KPMG was also earning fees for providing its client, FTI Consulting, with technical accounting advice related to transactions during the period of acquisitions that caused that company’s restatement for the same issue.
From the FTI Consulting 2009 Proxy:
Audit fees are fees we paid KPMG for the audit and quarterly reviews of our consolidated financial statements, assistance with and review of documents filed with the SEC, comfort letters, consent procedures, accounting consultations related to transactions and the adoption of new accounting pronouncements, and audits of our subsidiaries that are required by statute or regulation. In 2007, approximately $1,407,000 in fees were incurred for audit (including the audit of internal controls over financial reporting), statutory audit and quarterly review services provided in connection with periodic reports filed under the Exchange Act… (for a total of $1,550 thousand). Audit-related fees ($392 thousand) principally include professional services related to assistance in financial due diligence for our acquisitions of other businesses. Tax fees ($510 thousand) primarily include tax compliance and planning services.

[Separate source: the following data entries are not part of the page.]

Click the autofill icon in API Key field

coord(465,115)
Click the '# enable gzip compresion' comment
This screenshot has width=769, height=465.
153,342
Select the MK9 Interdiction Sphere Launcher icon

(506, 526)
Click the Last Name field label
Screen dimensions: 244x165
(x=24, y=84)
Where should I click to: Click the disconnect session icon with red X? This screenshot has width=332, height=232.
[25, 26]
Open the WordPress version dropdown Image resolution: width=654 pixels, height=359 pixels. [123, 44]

PwC had also been repeatedly criticized by the PCAOB for its auditing of goodwill. From my August 10, 2009 post, PwC and Huron: Goodwill Too Good To Be True:
PwC is inspected by the PCAOB every year. The 2006 report issued in October of 2007 cites a deficient audit (out of six cited) where,
“the Firm failed to sufficiently test certain assumptions that management used in its goodwill impairment test…there was no evidence in the audit documentation, and no persuasive other evidence, that the Firm had evaluated the appropriateness of the projections, other than by making inquiries of management.”
Again in the 2007 report, issued in June of 2008, six deficiencies were cited. One faulted PwC for failing to test the underlying data and the calculation of an award allocation related to a goodwill impairment analysis.

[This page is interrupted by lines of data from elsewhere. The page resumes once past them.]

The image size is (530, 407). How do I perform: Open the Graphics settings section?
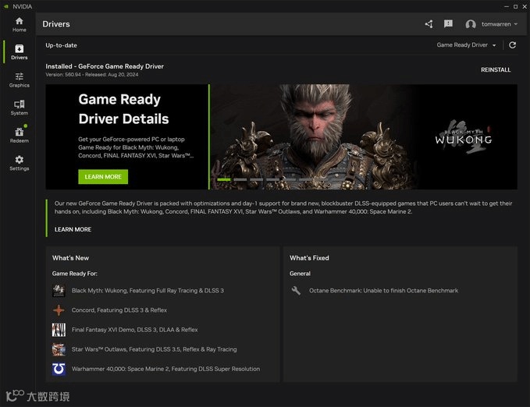pyautogui.click(x=19, y=80)
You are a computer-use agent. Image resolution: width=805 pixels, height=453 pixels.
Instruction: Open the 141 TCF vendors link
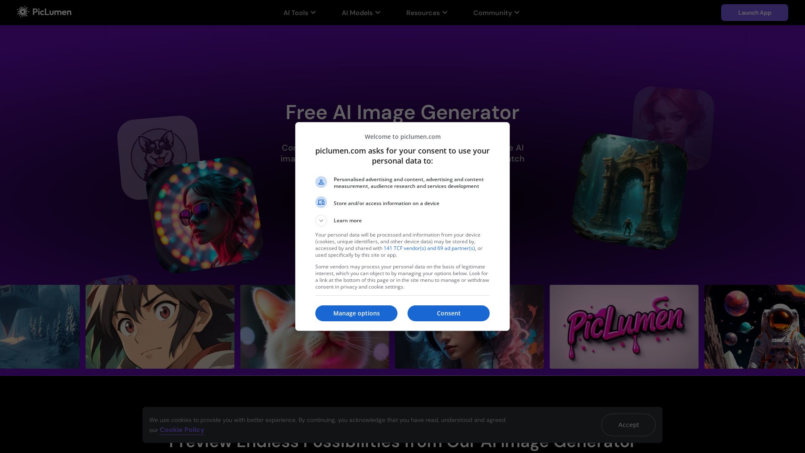429,248
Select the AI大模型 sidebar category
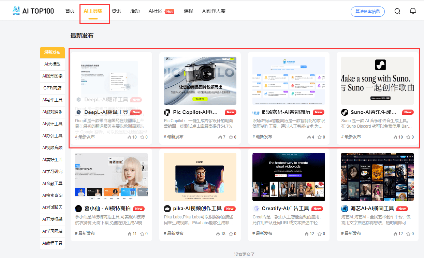424x258 pixels. (x=52, y=65)
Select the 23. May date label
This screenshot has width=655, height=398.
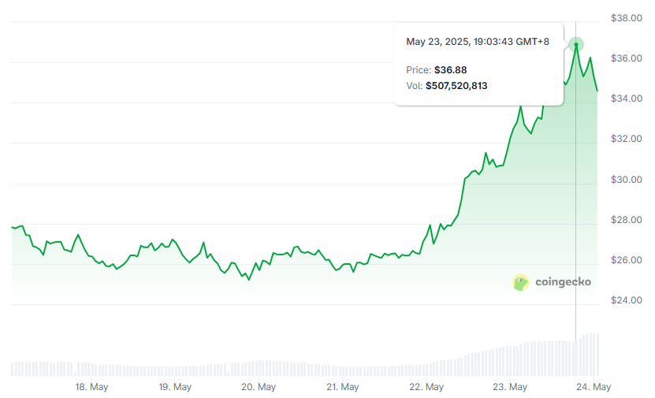(510, 387)
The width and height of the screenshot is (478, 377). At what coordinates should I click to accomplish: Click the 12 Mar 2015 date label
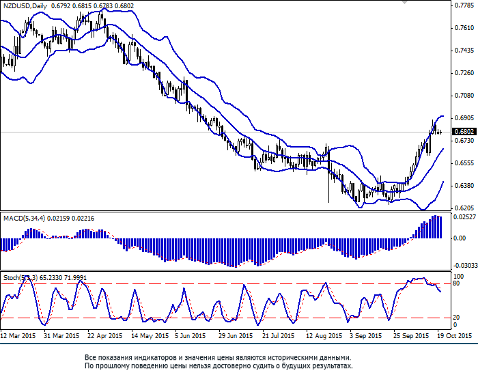point(18,336)
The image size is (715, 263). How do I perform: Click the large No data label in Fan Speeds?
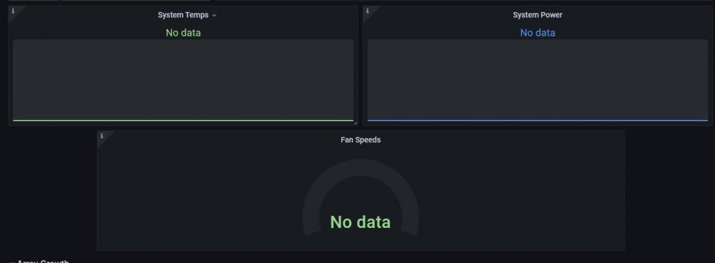pyautogui.click(x=360, y=222)
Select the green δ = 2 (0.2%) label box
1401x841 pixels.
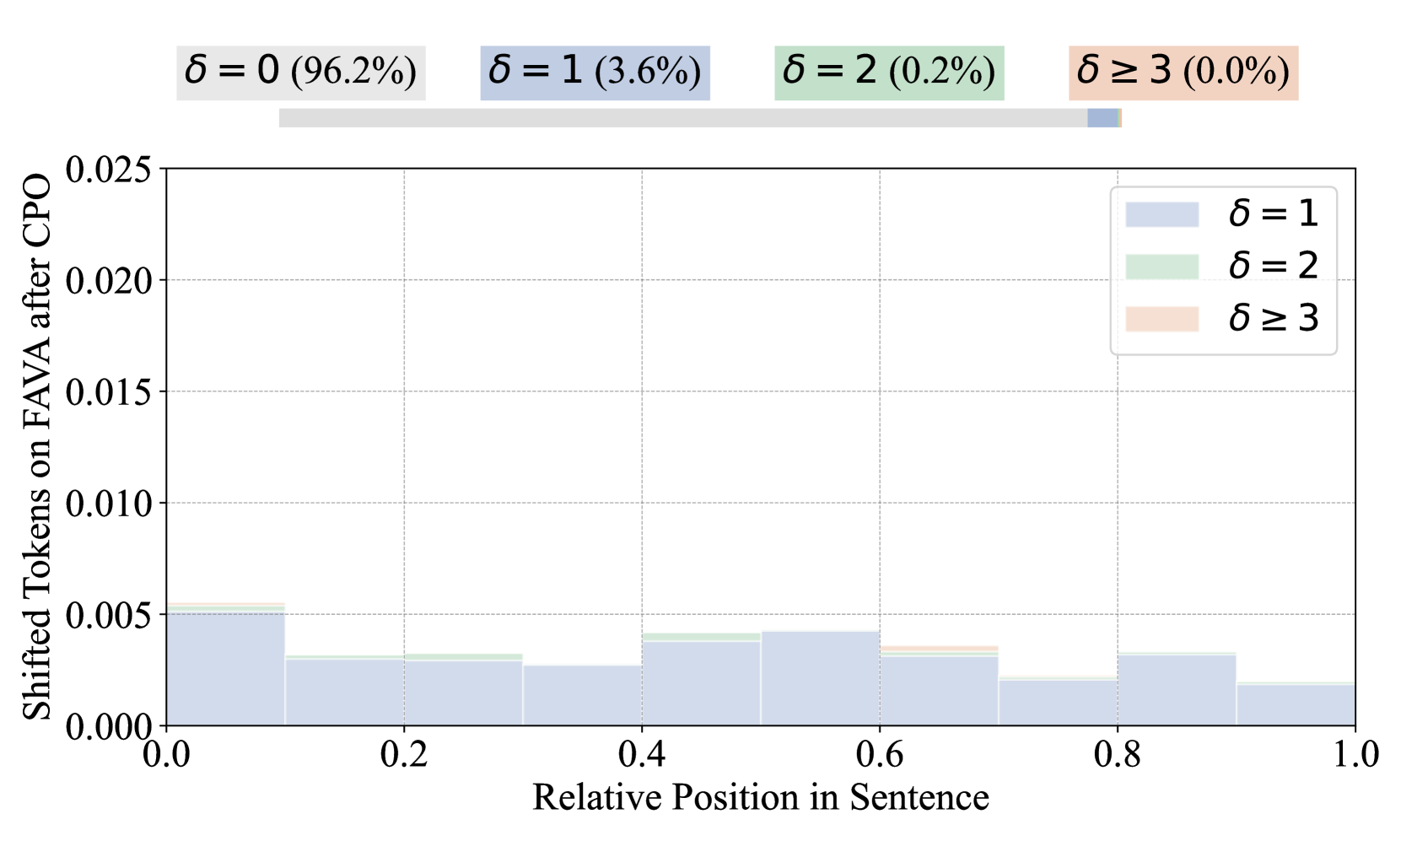pos(889,73)
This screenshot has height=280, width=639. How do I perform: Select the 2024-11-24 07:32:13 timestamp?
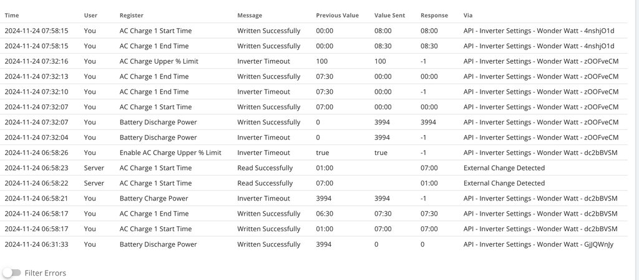point(36,76)
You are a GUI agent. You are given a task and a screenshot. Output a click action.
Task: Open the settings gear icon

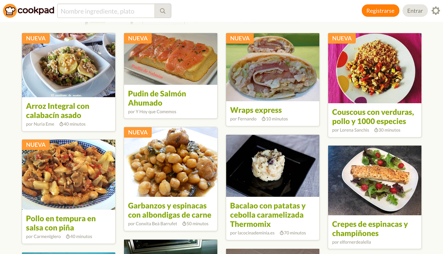click(436, 11)
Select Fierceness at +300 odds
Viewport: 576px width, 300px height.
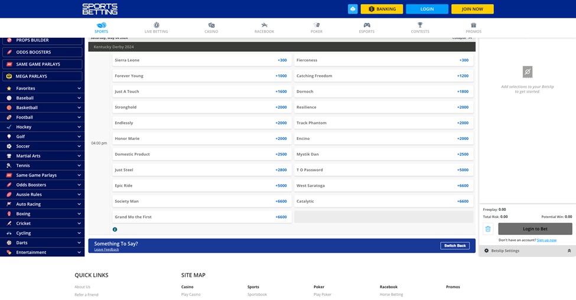pos(383,60)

“The Firm also failed to assess whether the methodology was applied consistently from year to year and whether the incorporation of the award allocation into the [goodwill impairment] analysis was appropriate.”
In another deficiency cited in the 2007 report, PwC
“…failed to test certain of management’s key assumptions supporting an assertion that payments following the modification of contingent consideration after a significant acquisition represented additional purchase price rather than employment compensation to the sellers or other current-period expense. They also failed to identify and address that the modification rendered the issuer’s disclosure of the agreement inaccurate.”

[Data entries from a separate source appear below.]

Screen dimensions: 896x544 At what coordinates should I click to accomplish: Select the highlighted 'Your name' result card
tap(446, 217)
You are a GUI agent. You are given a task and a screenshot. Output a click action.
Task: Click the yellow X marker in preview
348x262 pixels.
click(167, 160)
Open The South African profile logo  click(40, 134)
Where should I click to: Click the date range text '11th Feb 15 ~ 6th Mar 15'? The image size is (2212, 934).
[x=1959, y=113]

In the report for 2008, all of the deficiencies cited were as a result of inadequate evidence to support opinions related to goodwill impairment.
“…In some cases, the deficiencies identified were of such significance that it appeared to the inspection team that the Firm, at the time it issued its audit report, had not obtained sufficient competent evidential matter to support its opinion on the issuer’s financial statements. The deficiencies that reached this degree of significance are described below, on an audit-by-audit basis, with the exception of similar deficiencies that were observed in multiple audits and are therefore grouped together…In four audits, due to deficiencies in its testing of goodwill for possible impairment, the Firm failed to obtain sufficient competent evidential matter to support its audit opinion.”
Will PwC ever be held accountable by the PCAOB or the SEC for its advice, potentially violating the Sarbanes-Oxley independence requirements, or its negligence in not following up on the red flags that were presented by the questions and discussions early on related to so many acquisitions in such a short time?
Huron Consulting is now a very different firm.
Jonathan Weil at Bloomberg sums it up:
The [SEC] deal caps a remarkable act of corporate self-immolation. One of Huron’s main businesses had been providing forensic-accounting advice to other companies, including those under SEC investigation for accounting fraud. The company sold part of its disputes-and-investigations practice in 2010 and shuttered the rest.